Il racconto del giornalista reatino Valerio Vecchiarelli, firma del Corriere della Sera: la storia è quella di Felice Nucci, 62 anni, 2000 volte a Terminillo in bicicletta.
Ha dato appuntamento a Lisciano, là dove la strada si impenna, inizia la salita del Terminillo e per i ciclisti comincia l’incubo. Di solito Felice Nucci, 62 anni, la pedalata di salute l’ha fatta in solitaria, ma questa volta l’appuntamento era speciale ed ha chiamato a raccolta i vecchi amici che negli anni lo hanno visto tormentare i pedali nella bufera. Felice si è arrampicato sull’asfalto della Strada statale 4 bis per la volta numero 2000; dal 1999, anno in cui l’Ente provinciale del turismo lo assegnò allo sportello al pubblico del Terminillo, la sua bici ha percorso ottomila tornanti, 32mila chilometri di ascesa per un dislivello pari al giro del mondo sull’Equatore! E sì, perché allora Felice Nucci decise che da Rieti al lavoro lui poteva andarci in bicicletta, una vecchia Trubbiani verde, compagna di tante avventure. Quella bici non c’è più, il sale e il ghiaccio raccolti per strada le hanno divorato il telaio e l’avventura è continuata in sella a una Colnago rossa. La stessa che si è arrampicata nel giorno da ricordare: «Adesso ho una mountain bike più leggera e scorrevole racconta lo scalatore seriale ma nell’occasione alla vecchia Colnago non potevo fare un torto del genere!».
Un uomo gentile, che non ama la ribalta, ma ha un modo di intendere lo sport che è poesia: «Nessun record da battere, nessun avversario da superare. Quanto ci metto a salire? Non lo so, è la strada che decide per me, magari quando dovevo timbrare un cartellino mi sbrigavo un po’ di più, adesso che sono in pensione posso fermarmi a guardare un paesaggio». E ogni volta, dalla prima di vent’anni fa, quando toma a casa si cambia in garage, apre l’armadio e fa una tacca sull’anta. Come Robinson Crusoe sull’isola, un modo tutto personale per tenere il conto delle salite che passano. La salita per piacere, fino a 6 anni fa, alla vita che ti mette di fronte a una scalata ben più difficile, gli occhi che non distinguono più il suo amato panorama, le parole che si incastrano in gola. Tre mesi dentro a un ospedale per arrivare al verdetto: sindrome di Guillain-Barré, una malattia autoimmune che colpisce i centri nervosi, la stessa che ha inchiodato sulla sedia a rotelle Oscar Washington Tabarez, il commissario tecnico dell’Uruguay che ha commosso il pianeta durante il Mondiale di calcio in Russia.

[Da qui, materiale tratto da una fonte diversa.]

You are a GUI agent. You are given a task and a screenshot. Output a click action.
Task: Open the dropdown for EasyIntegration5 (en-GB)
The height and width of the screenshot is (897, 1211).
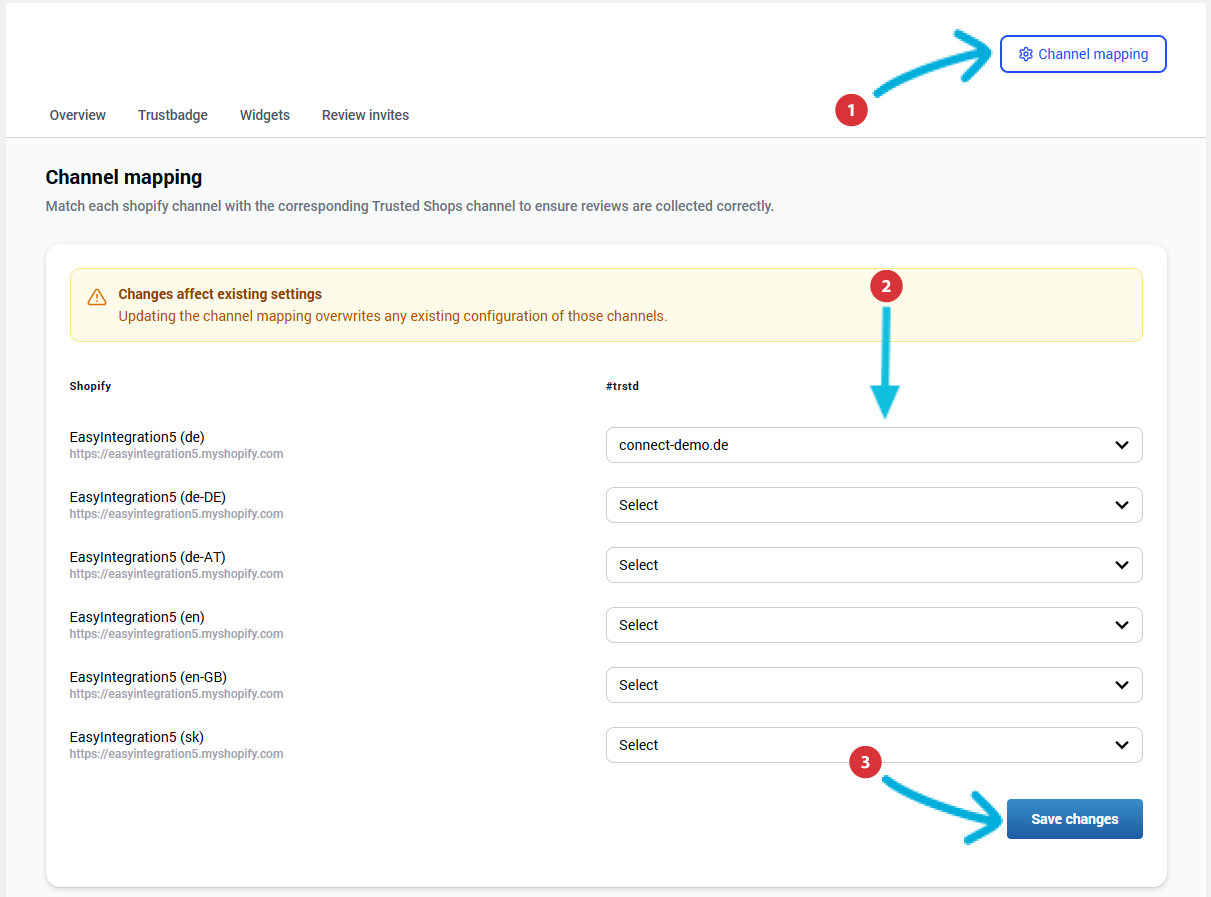[873, 685]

«Ho dovuto imparare di nuovo a parlare – racconta – e a stento mi reggevo in piedi. Per i dottori dovevo solo dormire il più possibile, prendevo non so quanti tarmaci per rilassarmi ed ero sempre sveglio. Un giorno ho detto ai miei che andavo a fare una passeggiata, sono salito al Terminillo e senza accorgermene sono arrivato in vetta. Quella notte ho finalmente dormito. Il giorno dopo ho preso il sacchetto dei tarmaci e l’ho gettato nella differenziata, avevo trovato la cura». Di nascosto della famiglia una mattina di questo novembre ha ripreso la bici ed è salito al Terminillo per la tacca numero 1961. Le gambe funzionavano ancora e in poco più di un mese e mezzo ha collezionato altre 39 salite. «Perché volevo regalarmi entro l’anno la salita numero 2000, un tributo al Terminillo, la mia dolce medicina. Ma non è un’impresa, è solo un piacere che la vita mi ha voluto regalare».